** Request **
Return word for word the lines running from the one that contains "Screen dimensions: 904x674" through the end of the items, both ends included. Leave the pictures out of your answer.

** Exercise material **
______________________________
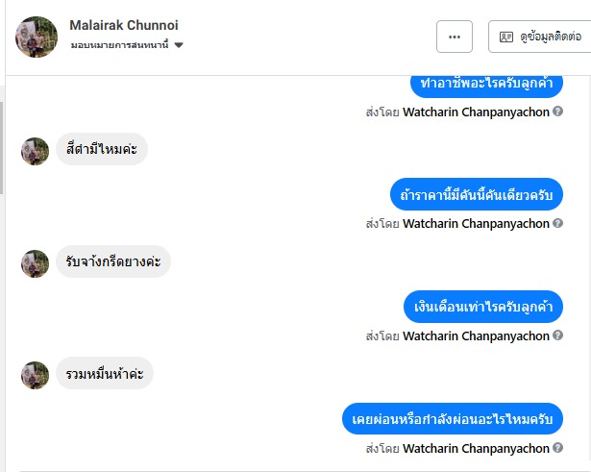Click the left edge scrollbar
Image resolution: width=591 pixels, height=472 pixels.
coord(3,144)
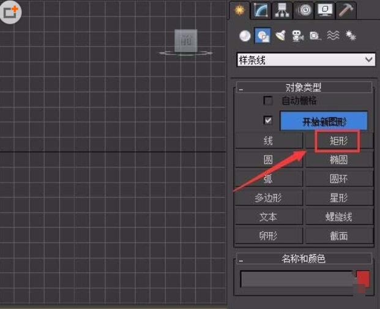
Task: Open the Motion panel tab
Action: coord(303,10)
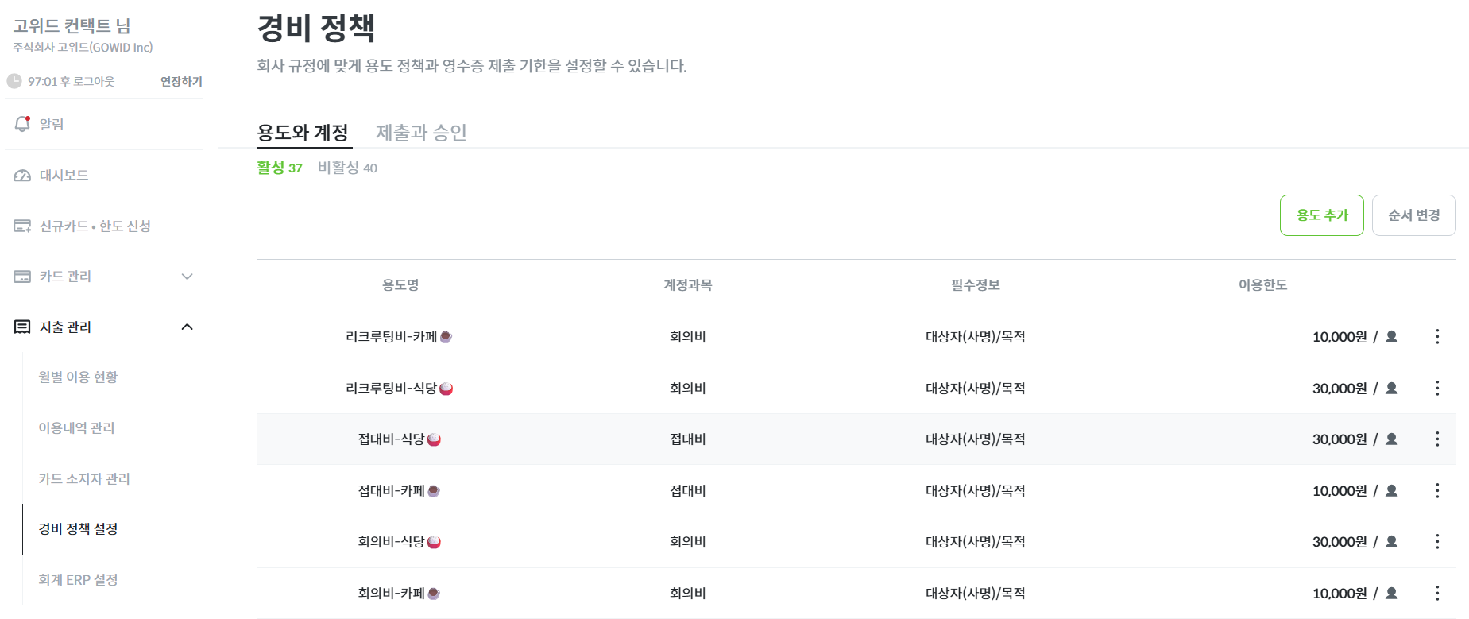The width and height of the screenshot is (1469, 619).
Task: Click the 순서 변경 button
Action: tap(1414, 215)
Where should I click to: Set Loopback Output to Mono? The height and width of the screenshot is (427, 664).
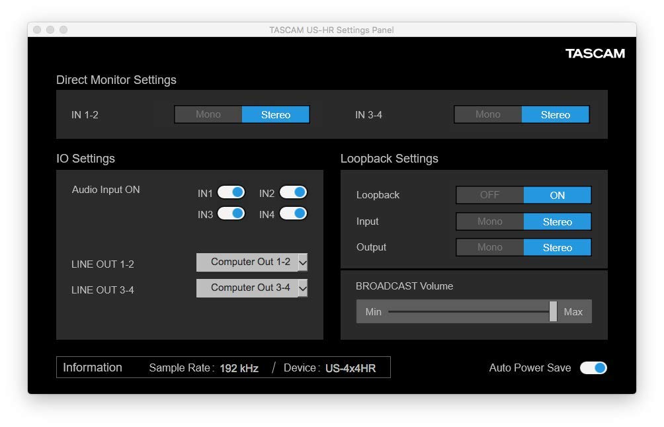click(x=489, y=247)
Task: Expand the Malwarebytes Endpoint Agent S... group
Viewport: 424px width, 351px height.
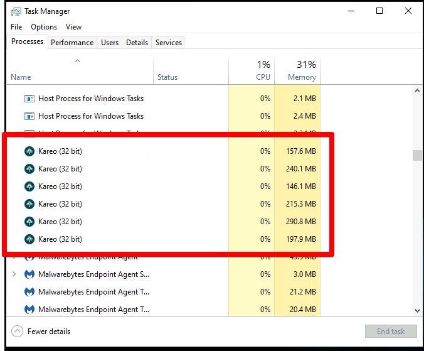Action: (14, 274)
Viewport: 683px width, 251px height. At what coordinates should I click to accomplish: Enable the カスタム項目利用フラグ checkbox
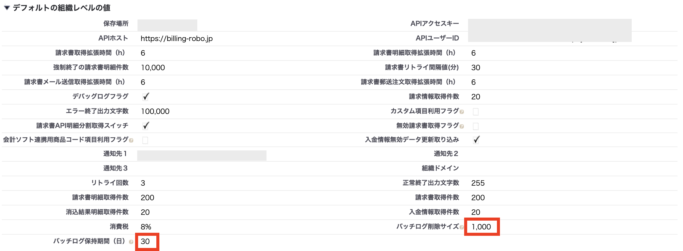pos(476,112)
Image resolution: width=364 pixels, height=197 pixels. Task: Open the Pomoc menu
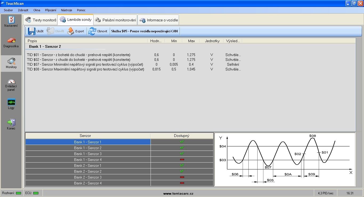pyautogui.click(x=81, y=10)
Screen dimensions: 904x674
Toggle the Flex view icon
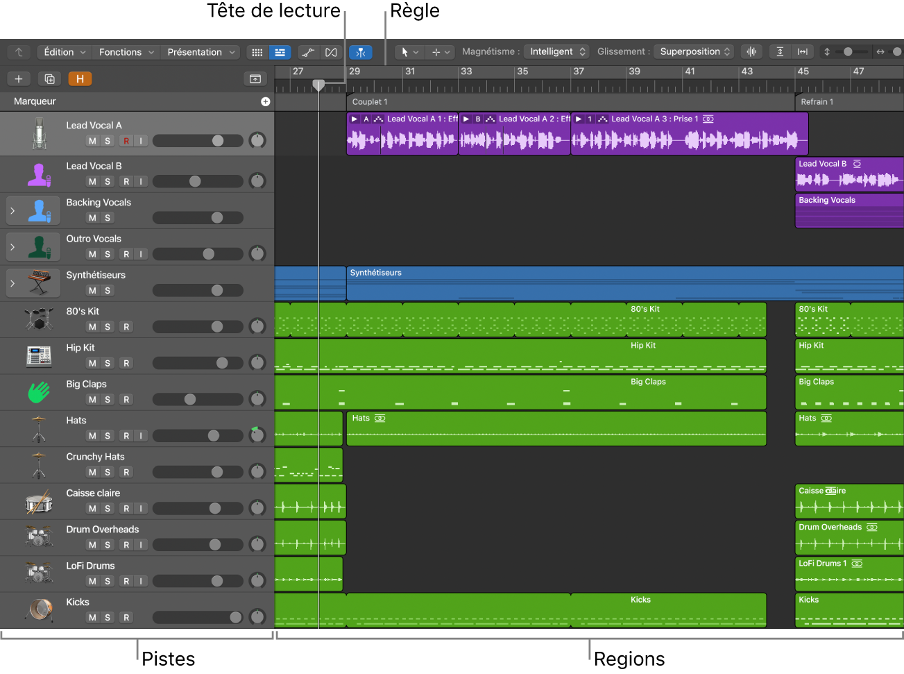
______________________________
** Answer below **
Screen dimensions: 904x674
Toggle the Flex view icon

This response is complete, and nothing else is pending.